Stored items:
━━━━━━━━━━━━━━━━
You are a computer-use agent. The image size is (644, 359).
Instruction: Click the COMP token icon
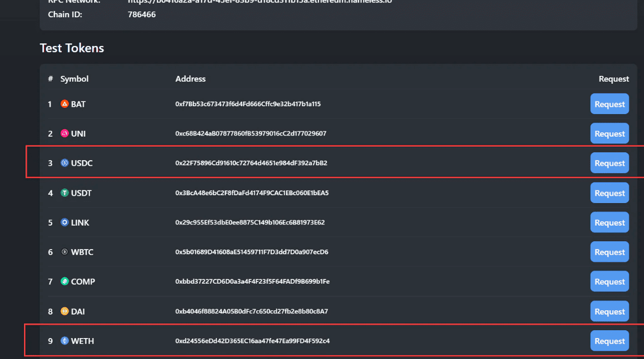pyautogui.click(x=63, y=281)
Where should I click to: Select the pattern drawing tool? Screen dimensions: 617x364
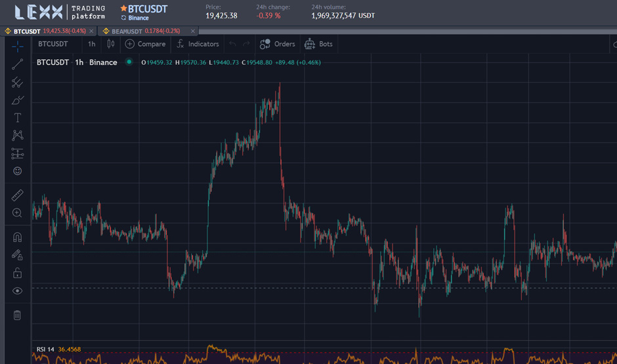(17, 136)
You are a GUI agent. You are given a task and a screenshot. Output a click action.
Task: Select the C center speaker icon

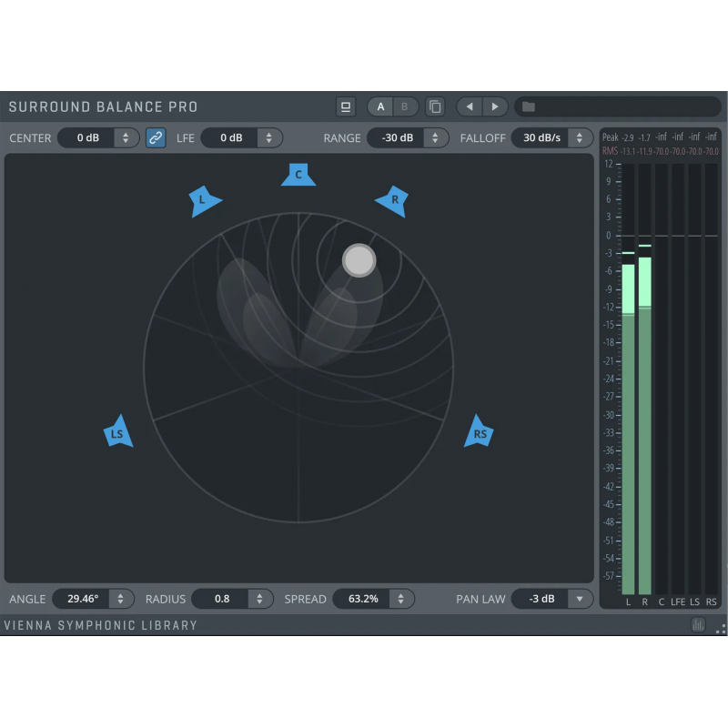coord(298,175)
━━━━━━━━━━━━━━━━
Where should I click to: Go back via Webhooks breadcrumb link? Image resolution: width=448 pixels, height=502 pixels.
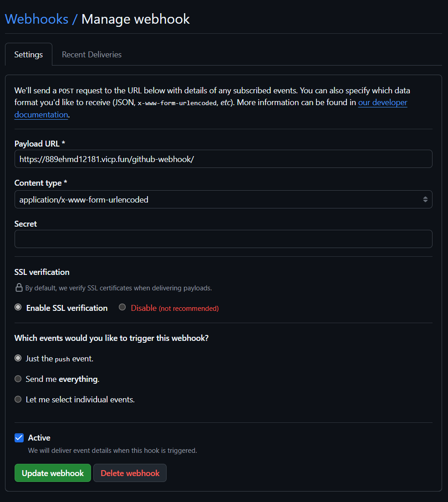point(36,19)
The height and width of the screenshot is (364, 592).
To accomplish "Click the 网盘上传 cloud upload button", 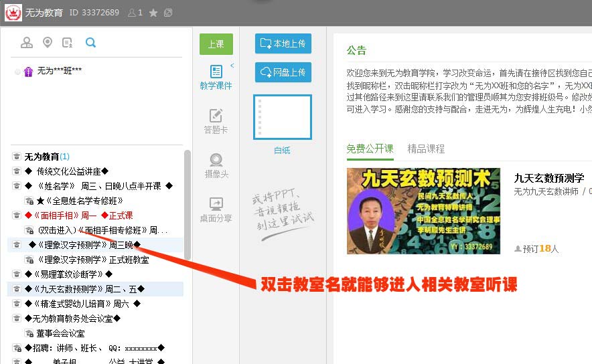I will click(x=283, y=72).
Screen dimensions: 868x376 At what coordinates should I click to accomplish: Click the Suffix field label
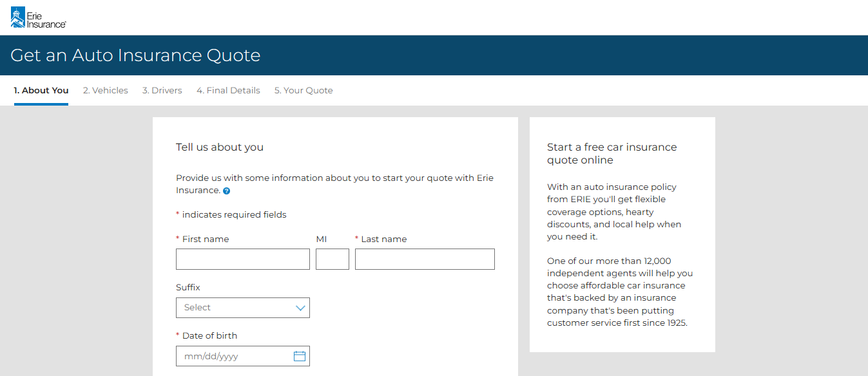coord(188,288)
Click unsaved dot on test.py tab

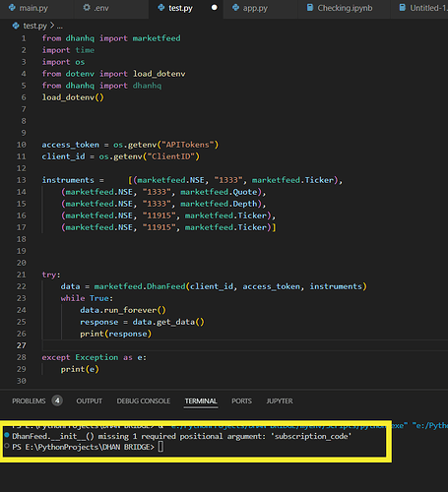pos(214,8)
━━━━━━━━━━━━━━━━
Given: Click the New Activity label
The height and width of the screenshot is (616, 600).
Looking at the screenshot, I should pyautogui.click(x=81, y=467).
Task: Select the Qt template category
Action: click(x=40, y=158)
━━━━━━━━━━━━━━━━
Find all lines in the records that hold the word "agent". Copy them.

RESPONSE TO THIS TASK:
You are a computer-use agent. The image size is (644, 359).
You are a GUI agent. You are given a task and a screenshot. Output a click action.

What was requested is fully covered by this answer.